There are so many occasions in this internet age when I am asked to provide a log-in and a password.

Help is at hand on a lot of sites for the log-in to be saved so that you do not have to remember it.

It is tempting to take up the offer of a saved log-in but I never do, because it is my instinct to retain the memory of it by entering my details every time I need to access each site.

It takes that little bit of time longer to key the information in and also the need to overcome the frustration of entering the wrong log-in or password for the site I am accessing, thinking it is another, but in the end the discipline of having to type it in and remember it is worth it.
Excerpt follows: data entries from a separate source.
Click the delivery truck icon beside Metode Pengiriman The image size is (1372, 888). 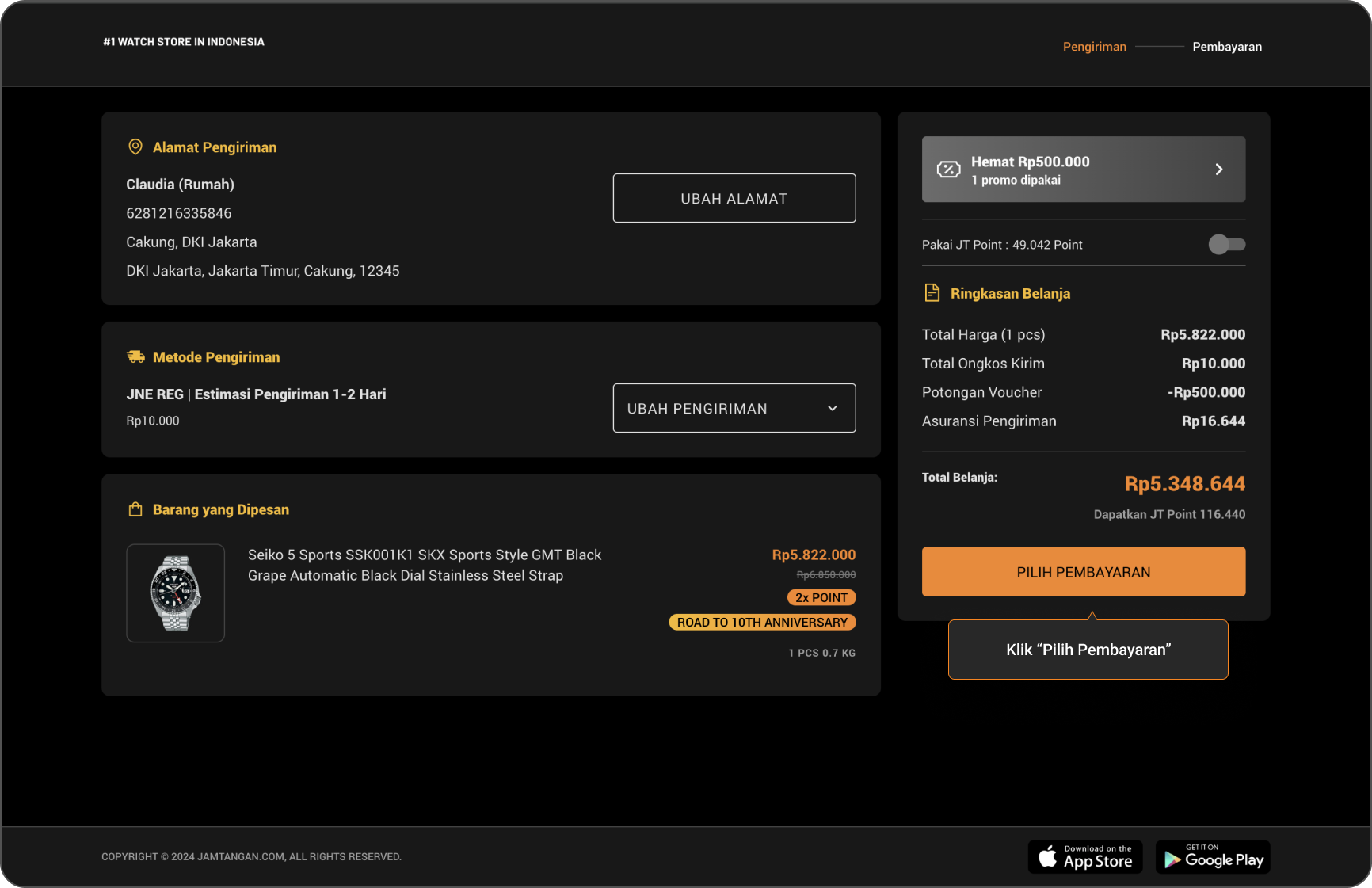pyautogui.click(x=136, y=357)
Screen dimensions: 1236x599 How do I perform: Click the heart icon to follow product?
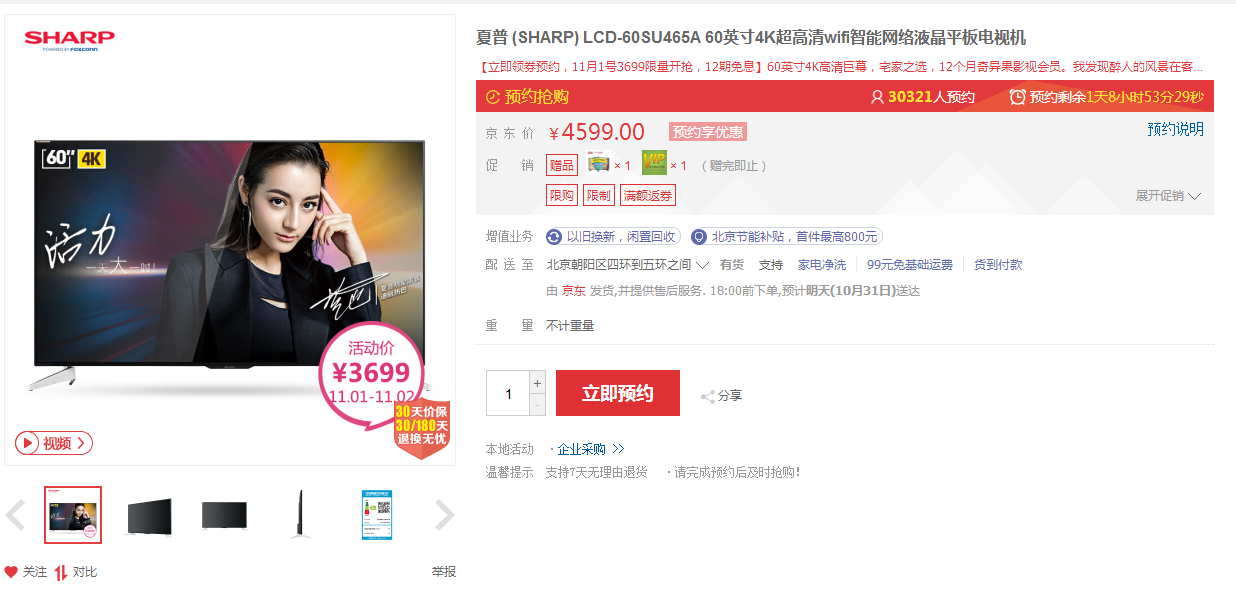click(x=11, y=572)
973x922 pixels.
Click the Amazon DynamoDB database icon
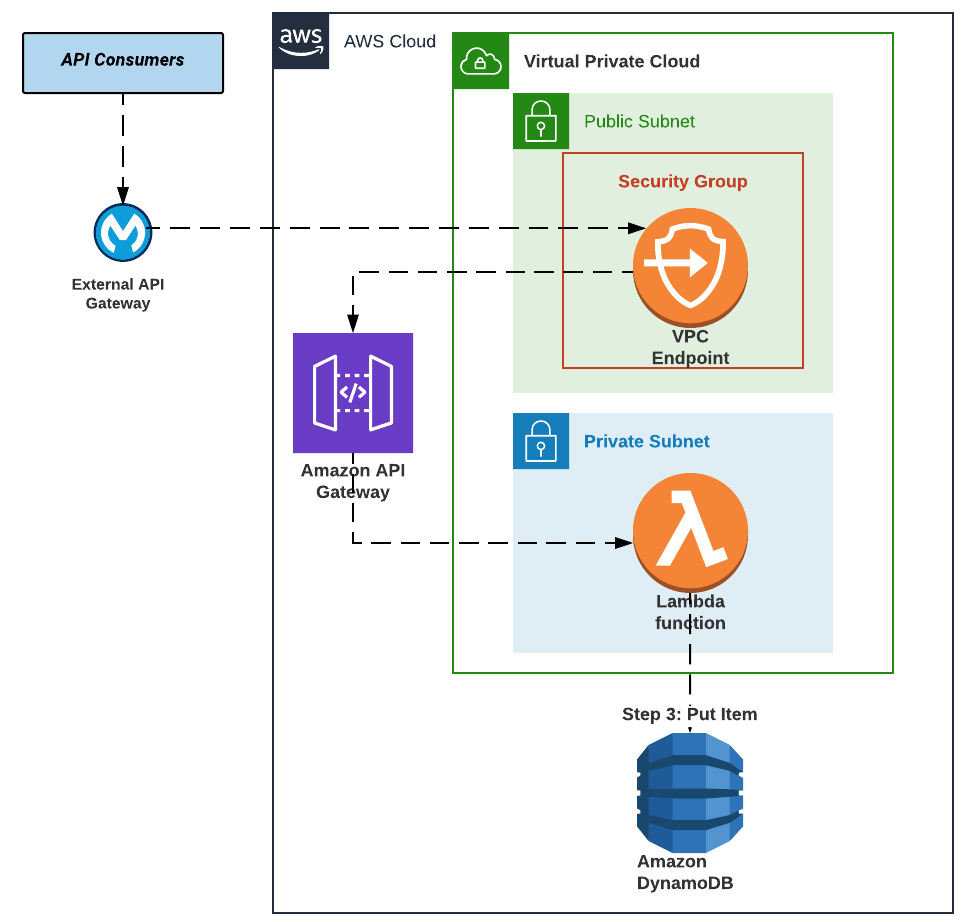(689, 793)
I often find that after a few days annual leave from work, I will pitch up at my desk and freeze momentarily as I struggle to recall my e-mail address, or name and the latest password that I have chosen to access my work station.

I think forcing myself to remember and use my log-in and rejecting the offer to have a saved log-in is quite akin to keeping up the daily exercises I now undertake to keep my life in the present.

These daily actions include a combination of periods of silence, reflection, inner inspection of self, physical exercise, blogging, sex (well not every day!), reading, journaling, writing my diary, prayer, attending Mass, making myself available to my family.

I know that when I let these exercises slip, I lose the connection which I have developed to self.

I run the risk of losing the control I now exert over my fears, and I run the risk of losing the control of my continuous work to be calm.

This work of being present, this work of being safe, this work of facing inward to self and increasingly outward to others is too important to  risking its loss to my life by treating it as if it was a saved log-in.